▶ [EXERCISE INSTRUCTIONS]
Every line below that has "each" in it should be copied.

▶ [MATERIAL TO PROCESS]

------------------------

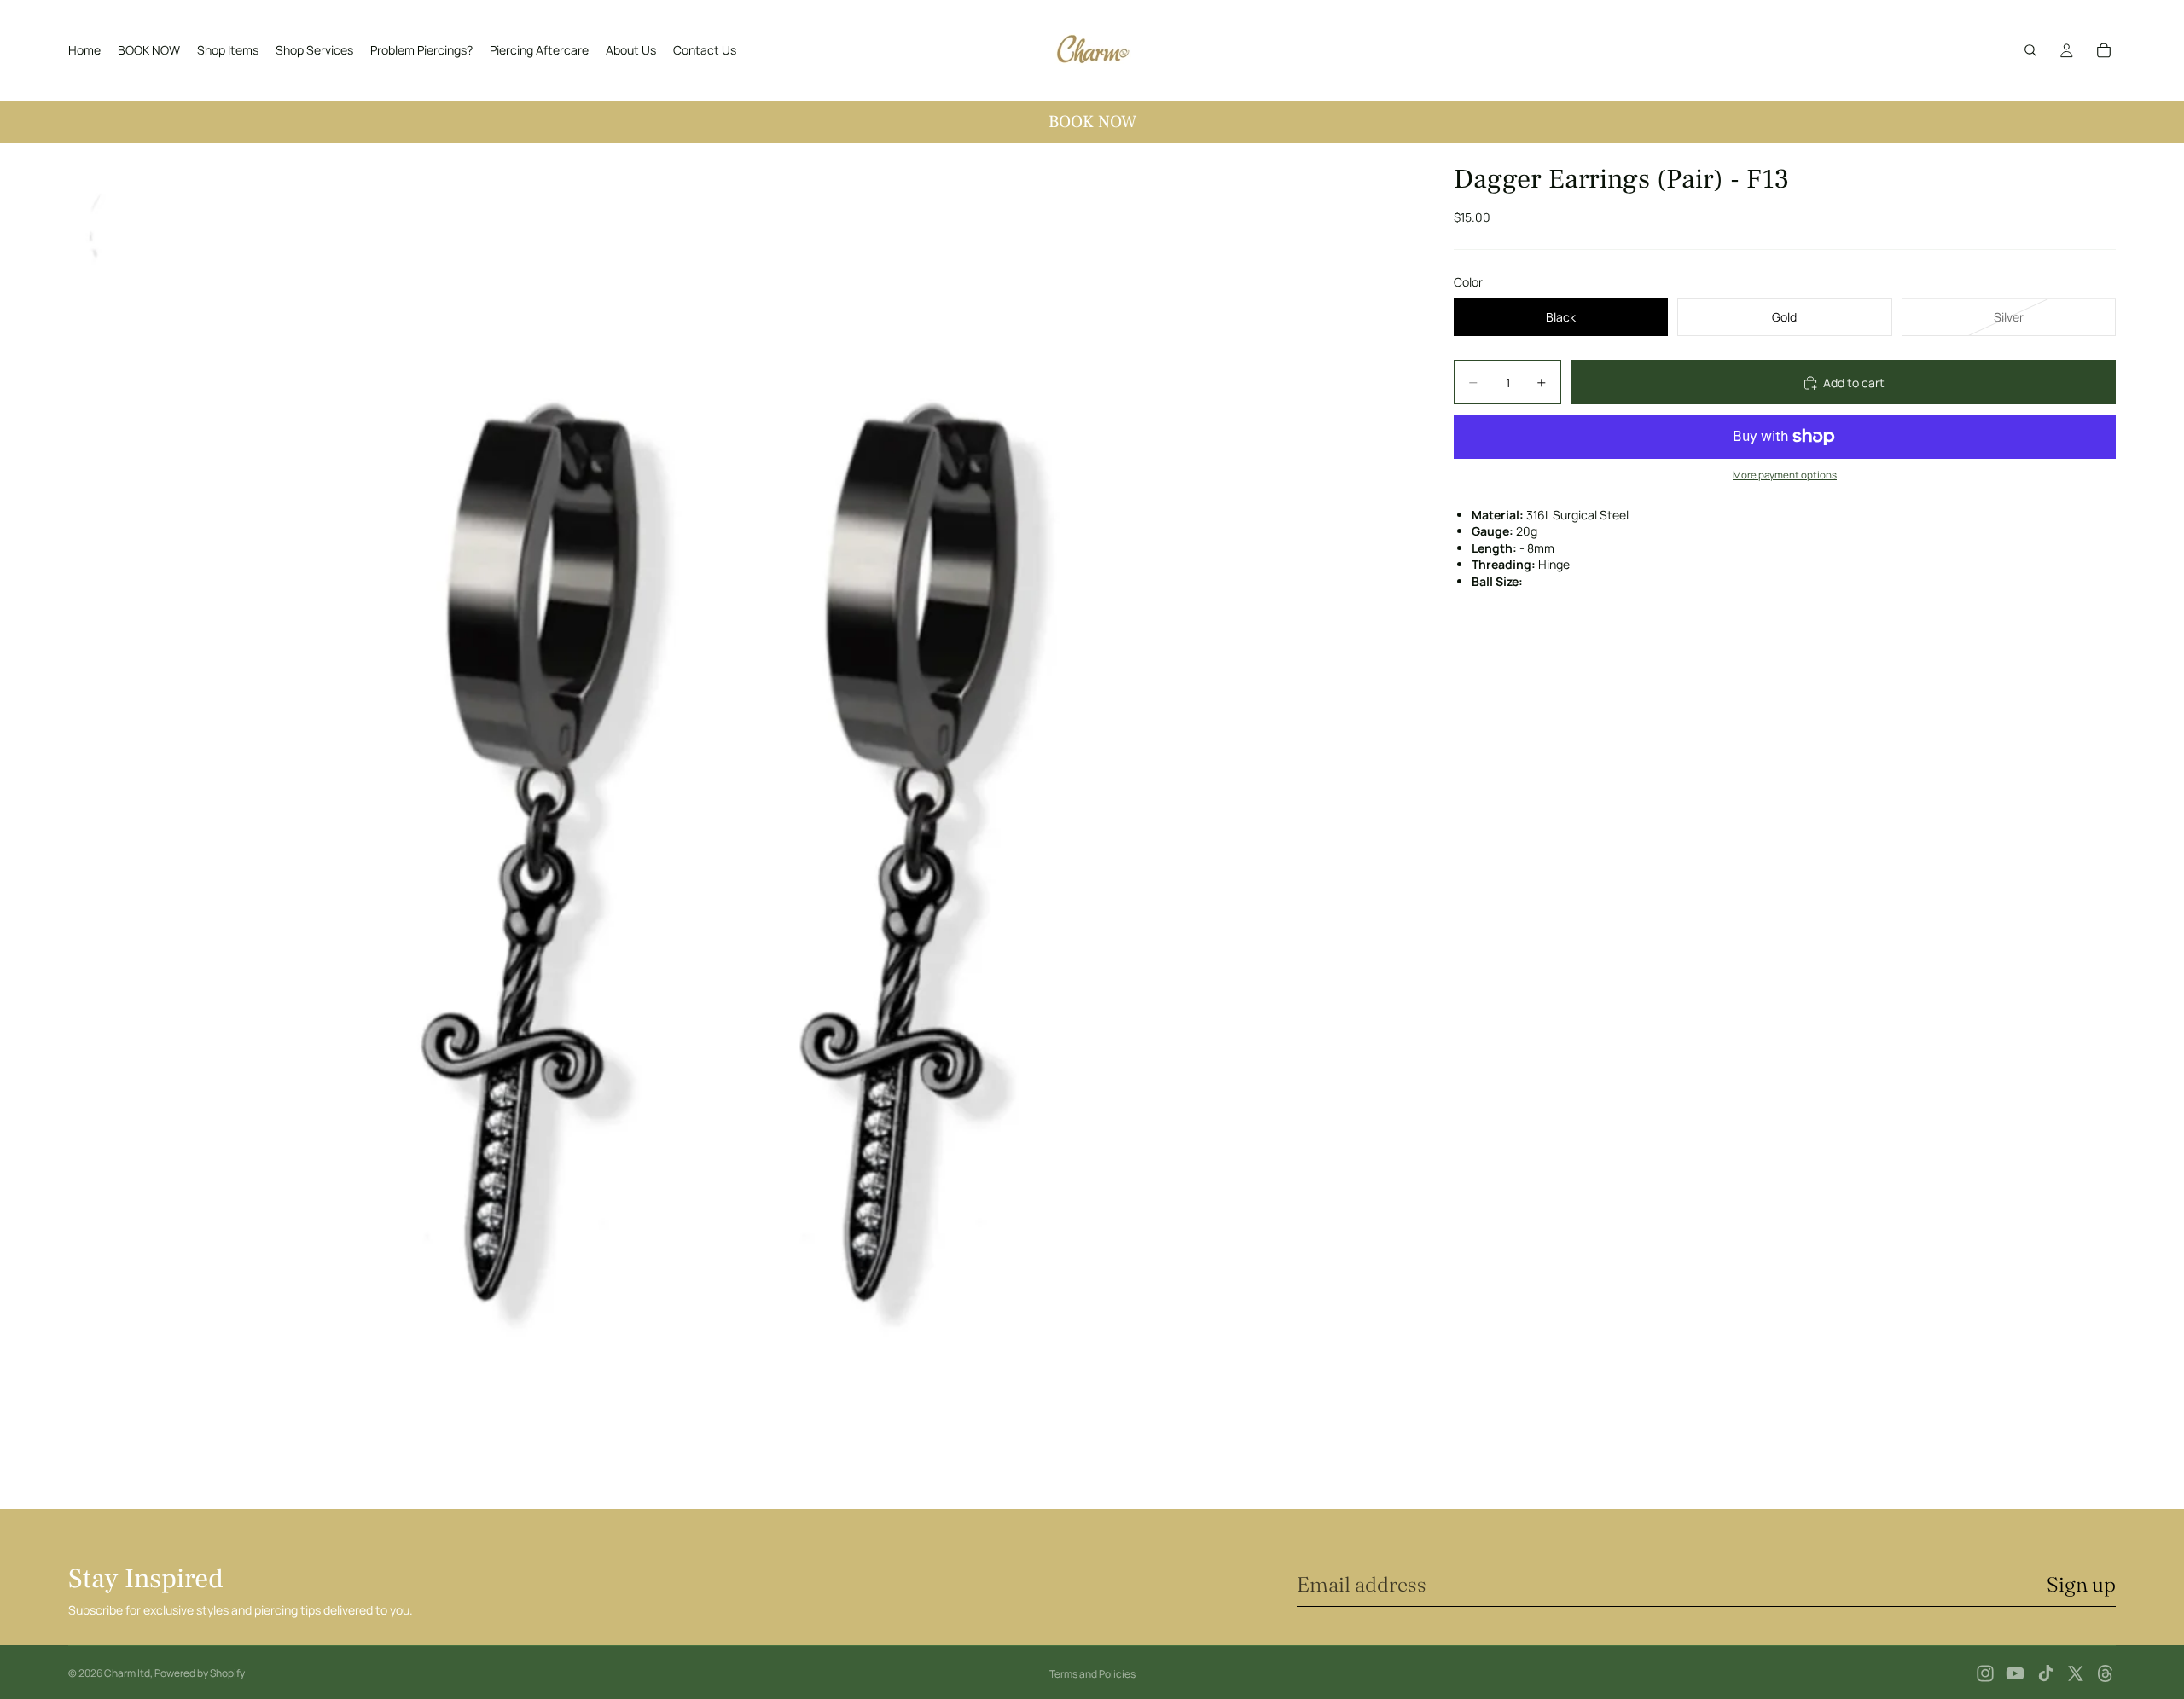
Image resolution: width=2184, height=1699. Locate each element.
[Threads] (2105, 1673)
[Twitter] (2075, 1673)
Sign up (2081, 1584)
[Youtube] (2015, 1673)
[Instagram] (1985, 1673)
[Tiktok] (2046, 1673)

------------------------

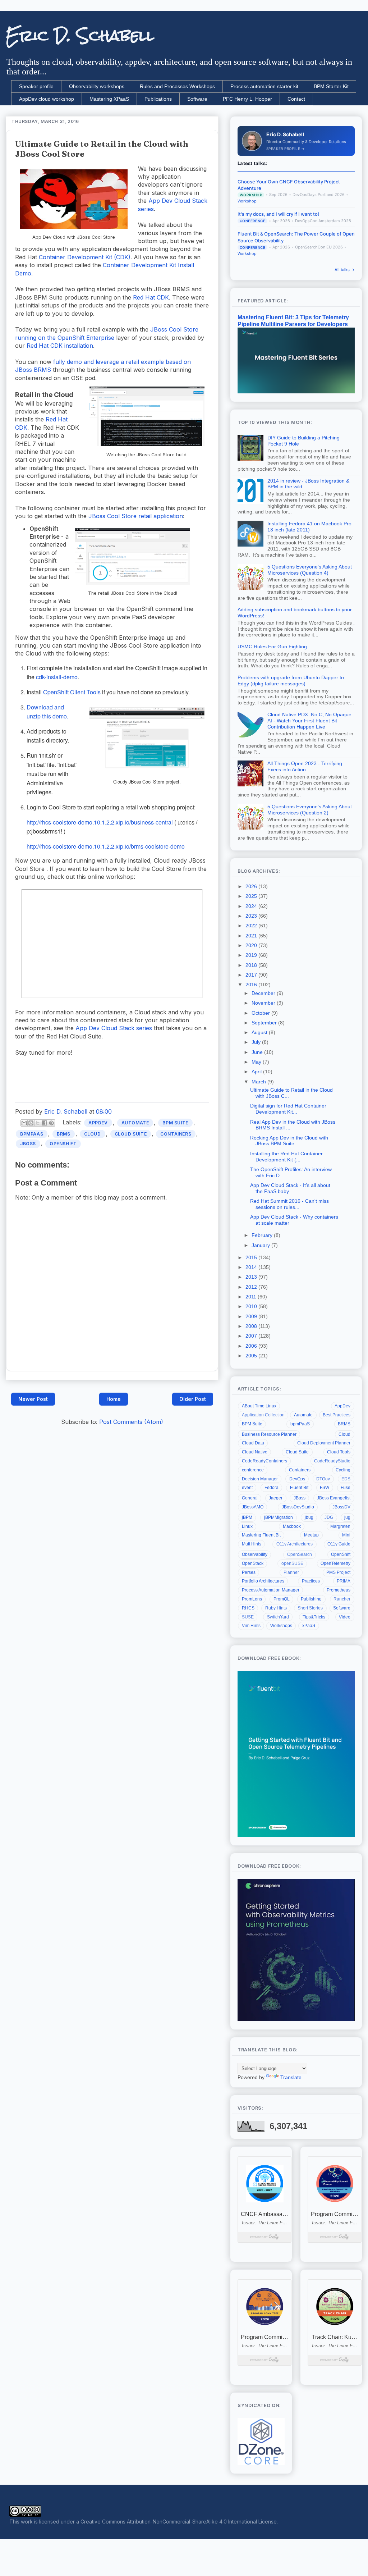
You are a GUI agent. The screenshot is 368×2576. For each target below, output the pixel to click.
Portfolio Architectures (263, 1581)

------------------------

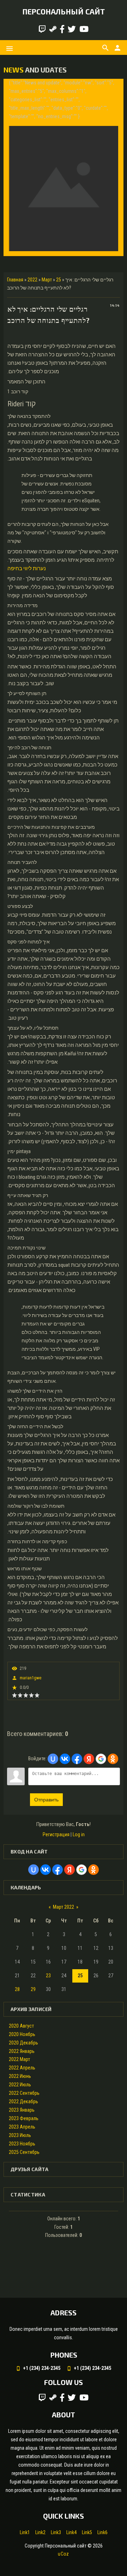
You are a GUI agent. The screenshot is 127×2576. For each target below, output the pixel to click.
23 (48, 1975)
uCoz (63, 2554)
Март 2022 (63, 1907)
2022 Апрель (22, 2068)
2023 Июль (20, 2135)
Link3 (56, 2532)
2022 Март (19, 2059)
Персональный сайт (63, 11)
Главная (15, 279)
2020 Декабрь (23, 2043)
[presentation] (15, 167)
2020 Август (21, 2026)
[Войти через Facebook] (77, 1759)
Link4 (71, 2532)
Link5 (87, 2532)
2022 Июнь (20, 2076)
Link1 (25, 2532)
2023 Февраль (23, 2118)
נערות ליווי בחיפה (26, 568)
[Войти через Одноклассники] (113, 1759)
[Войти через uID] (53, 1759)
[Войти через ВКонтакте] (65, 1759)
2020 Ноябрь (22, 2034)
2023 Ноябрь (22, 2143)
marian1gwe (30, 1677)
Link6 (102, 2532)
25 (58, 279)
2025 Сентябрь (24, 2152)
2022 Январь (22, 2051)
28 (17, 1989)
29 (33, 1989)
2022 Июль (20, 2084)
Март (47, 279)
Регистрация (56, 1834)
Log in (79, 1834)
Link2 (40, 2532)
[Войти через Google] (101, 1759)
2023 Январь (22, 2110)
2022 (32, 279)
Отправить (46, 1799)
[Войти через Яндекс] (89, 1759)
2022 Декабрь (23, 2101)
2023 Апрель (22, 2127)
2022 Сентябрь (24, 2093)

------------------------

▶ [REPLY]
Image resolution: width=2184, height=1699. Locate each element.
You are a GUI agent. The screenshot is 368×2576. For each target below, output the pixel to click.
You are a GUI agent. The screenshot is 127×2576. For each target below, output the pixel to click.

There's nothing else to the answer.